What aspects of supervision does BETR not include? BETR is an examination scoping tool, but it does not replace the examination process itself or contribute directly to supervisory ratings. In addition, BETR is not a substitute for supervisory judgment or a replacement for examiner discretion. Finally, although BETR seeks to identify banks with higher chances of adverse performance, it does not predict a bank’s viability.
This article builds on the information contained in SR letter 19-9, “Bank Exams Tailored to Risk (BETR).” It discusses the development of BETR’s surveillance metrics, explains the process of tailoring examination procedures to risk, and presents aggregate risk classification results for small commercial banks.

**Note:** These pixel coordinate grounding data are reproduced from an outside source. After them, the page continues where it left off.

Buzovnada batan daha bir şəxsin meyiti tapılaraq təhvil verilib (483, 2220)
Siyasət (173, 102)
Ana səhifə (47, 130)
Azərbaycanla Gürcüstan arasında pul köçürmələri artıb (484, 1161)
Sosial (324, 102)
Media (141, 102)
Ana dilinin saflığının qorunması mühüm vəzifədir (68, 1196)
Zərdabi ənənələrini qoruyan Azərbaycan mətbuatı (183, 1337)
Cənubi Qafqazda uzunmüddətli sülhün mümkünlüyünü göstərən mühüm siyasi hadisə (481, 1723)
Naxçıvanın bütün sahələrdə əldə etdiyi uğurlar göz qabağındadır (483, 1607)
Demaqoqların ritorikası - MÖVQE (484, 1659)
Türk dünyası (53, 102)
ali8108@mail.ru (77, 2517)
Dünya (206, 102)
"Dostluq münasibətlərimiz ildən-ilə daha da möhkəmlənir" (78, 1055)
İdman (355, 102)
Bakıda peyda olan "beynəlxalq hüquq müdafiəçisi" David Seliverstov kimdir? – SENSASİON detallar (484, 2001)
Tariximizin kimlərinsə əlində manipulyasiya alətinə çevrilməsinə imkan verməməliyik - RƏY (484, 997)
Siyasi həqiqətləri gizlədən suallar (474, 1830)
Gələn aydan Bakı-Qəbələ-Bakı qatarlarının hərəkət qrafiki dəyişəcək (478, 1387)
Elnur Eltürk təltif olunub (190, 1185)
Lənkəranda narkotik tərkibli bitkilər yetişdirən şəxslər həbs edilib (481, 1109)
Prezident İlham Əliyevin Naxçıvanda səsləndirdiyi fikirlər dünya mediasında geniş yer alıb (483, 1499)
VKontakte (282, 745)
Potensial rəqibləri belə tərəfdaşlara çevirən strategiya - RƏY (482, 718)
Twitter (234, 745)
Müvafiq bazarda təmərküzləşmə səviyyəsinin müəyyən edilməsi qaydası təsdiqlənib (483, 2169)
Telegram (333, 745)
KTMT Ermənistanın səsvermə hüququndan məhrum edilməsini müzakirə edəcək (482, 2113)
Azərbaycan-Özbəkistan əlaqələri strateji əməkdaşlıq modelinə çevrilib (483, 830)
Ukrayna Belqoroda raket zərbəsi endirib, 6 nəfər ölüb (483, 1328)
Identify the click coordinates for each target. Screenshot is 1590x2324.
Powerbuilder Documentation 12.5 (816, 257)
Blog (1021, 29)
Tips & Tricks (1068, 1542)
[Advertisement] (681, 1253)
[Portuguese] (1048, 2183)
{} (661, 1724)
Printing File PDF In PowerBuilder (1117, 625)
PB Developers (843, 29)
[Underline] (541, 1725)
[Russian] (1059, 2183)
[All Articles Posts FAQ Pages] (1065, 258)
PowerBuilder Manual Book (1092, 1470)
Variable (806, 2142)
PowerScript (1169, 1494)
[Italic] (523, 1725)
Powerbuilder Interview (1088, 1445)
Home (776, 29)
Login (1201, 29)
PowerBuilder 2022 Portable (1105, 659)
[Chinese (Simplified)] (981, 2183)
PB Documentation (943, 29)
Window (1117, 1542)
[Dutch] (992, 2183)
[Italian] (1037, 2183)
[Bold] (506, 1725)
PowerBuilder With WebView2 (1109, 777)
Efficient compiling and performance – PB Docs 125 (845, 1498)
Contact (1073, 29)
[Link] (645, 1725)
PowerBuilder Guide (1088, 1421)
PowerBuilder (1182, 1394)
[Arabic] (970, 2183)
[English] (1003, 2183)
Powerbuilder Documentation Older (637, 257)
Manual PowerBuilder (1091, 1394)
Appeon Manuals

BETR’s Surveillance Metrics
Data analytics is an increasingly important component of bank supervision. To this end, BETR uses surveillance metrics that help identify and measure the risks faced by community and regional SMBs. Federal Reserve supervisory staff are directed to collect, analyze, evaluate, and act on risk information that is available from Call Reports, supervisory findings, and other information sources. The role of data analytics is to help select — from the large quantity of data available to supervisors — those data elements that, when optimally combined, provide the most forward-looking and reliable risk signals.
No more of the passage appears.